JEREMY ALDEN, LOUIS ALBRECHTS AND ARTUR DA ROSA PIRES
Globalization processes have an impact on the states capacity to govern and this, in turn is leading to a recomposition of the role of the state and to a search for new forms of regulation (see Le Gals, 1998). Globalization does not imply sameness between places but a continuation of the significance of territorial diversity and difference (Amin and Thrift, 1994). Each mode of regulation is characterized by a series of formal or informal practices, embodied in the state or other scale defined formal or informal institutions or levels of governance, through which the conflicting nature of social relationships is guided and negotiated and which assure the reproducibility of the relationships as well as their transformation (Swyngedouw, 1997). This brings us to competences of different levels of government.

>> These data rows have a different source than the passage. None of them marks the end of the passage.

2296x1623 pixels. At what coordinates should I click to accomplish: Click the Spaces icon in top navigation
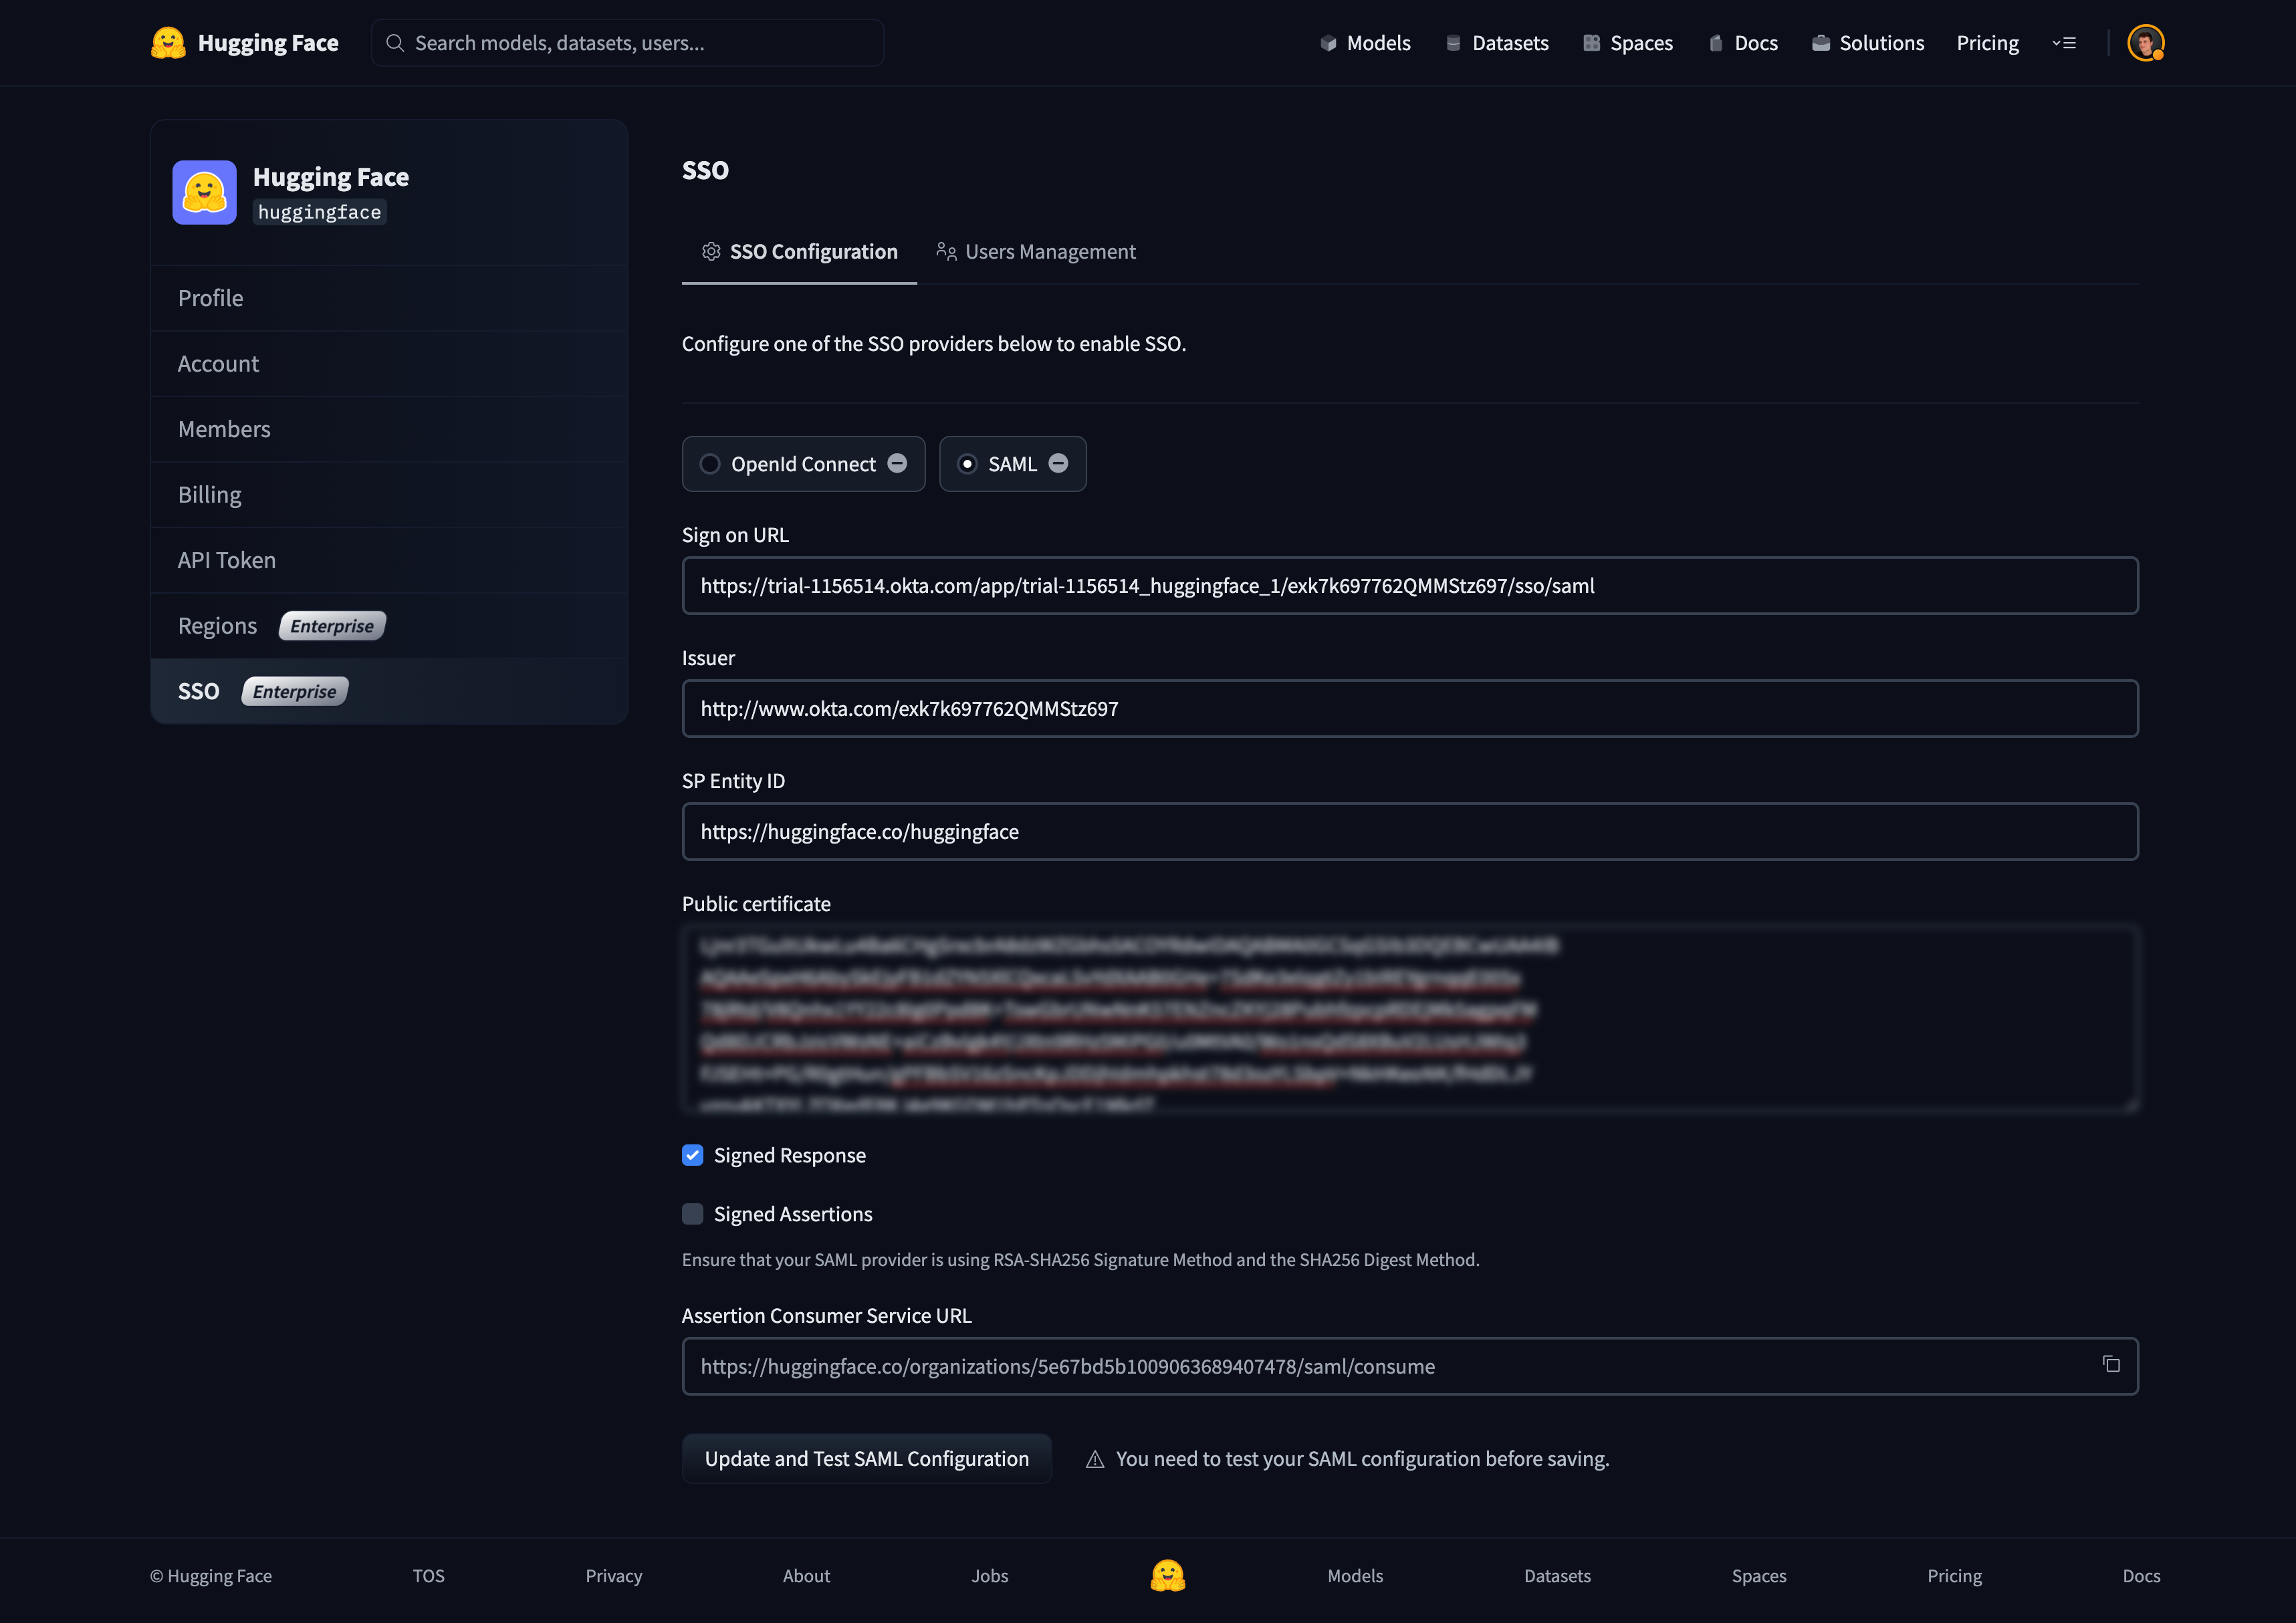[x=1591, y=43]
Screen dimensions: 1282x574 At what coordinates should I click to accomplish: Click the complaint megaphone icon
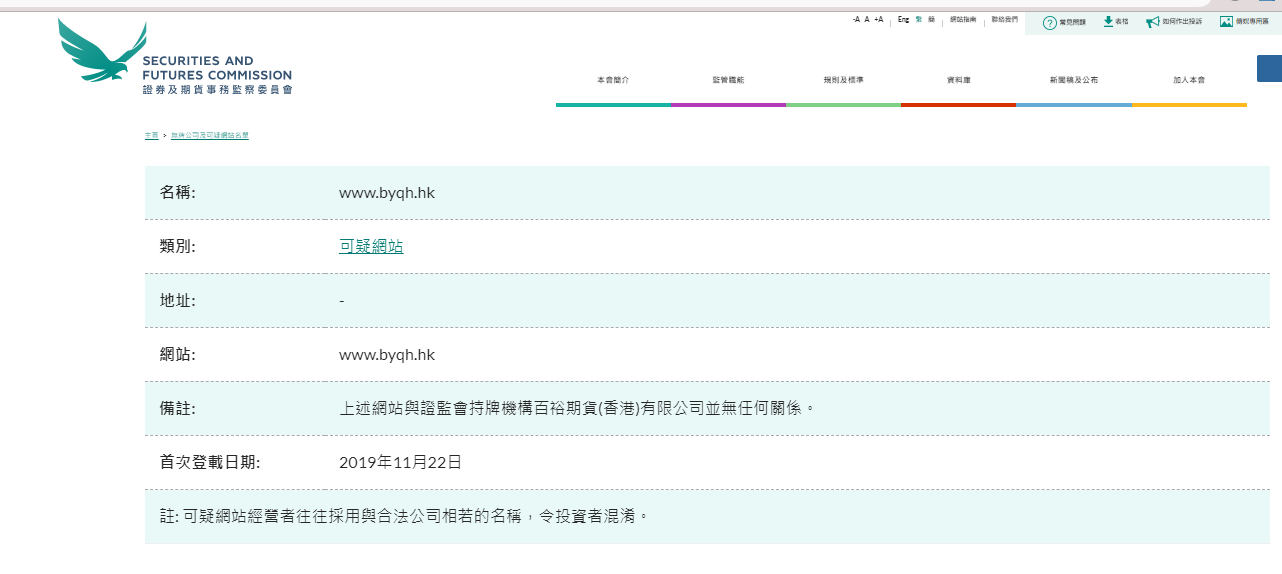(1153, 22)
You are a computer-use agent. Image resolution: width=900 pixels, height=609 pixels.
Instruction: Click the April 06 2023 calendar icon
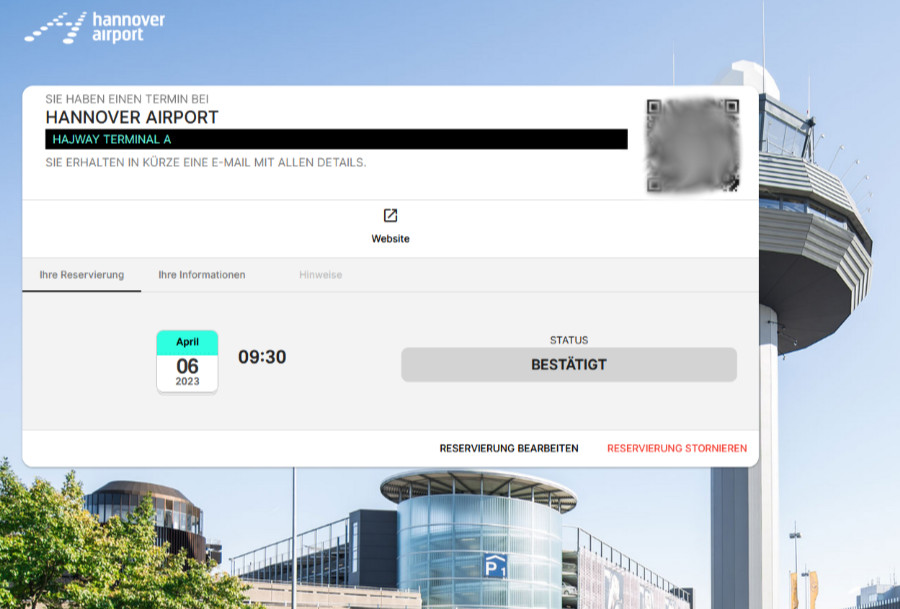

The New Economic Policy emerging in many countries is not against state interventions. It aims to reorient state intervention away from monopoly market regulations and restriction of civil behavior and public and ethical entrepreneurialism.
In contrast to the 1970s the 1990s witnessed a move away from the modernist conceptions of the provider state to the adoption of a more entrepreneurial style in which the government enables through framing and promoting the activities of citizens and business. In many places of Europe there is a pervasive struggle in the terrain of governance at the present time between traditional representative democracy and a more direct democracy. There are critical shifts in the domains of intervention, actors, institutional structures and policy tools. This brings us to a rather fundamental shift from traditional governing structures to a more diffused, fragmented mode of governance. There is a plea for a change in the way in which public problems are dealt with and the governing activity is developed. It becomes more and more difficult to ignore citizen demands. There is an accelerating policy rhetoric that calls for more integration between policy areas and for a stronger emphasis on managing, in strategic ways the evolution of the qualities of cities, city regions, valued landscapes.
Immediate Cause for the Book
Planning today has to deal with a completely different world from the one in which many of the basic ways of thought of the profession were founded. The traditional planning approaches often seem less relevant today when so much of the official rhetoric is of sustainable development, deregulation and competitiveness in a global world. Moreover, a growing number of citizens want to have a voice in the design of the future of their community, city, region etc. When problems and challenges change, often the institutions do not and, therefore, become a problem themselves. Institutions may need to change to address new challenges.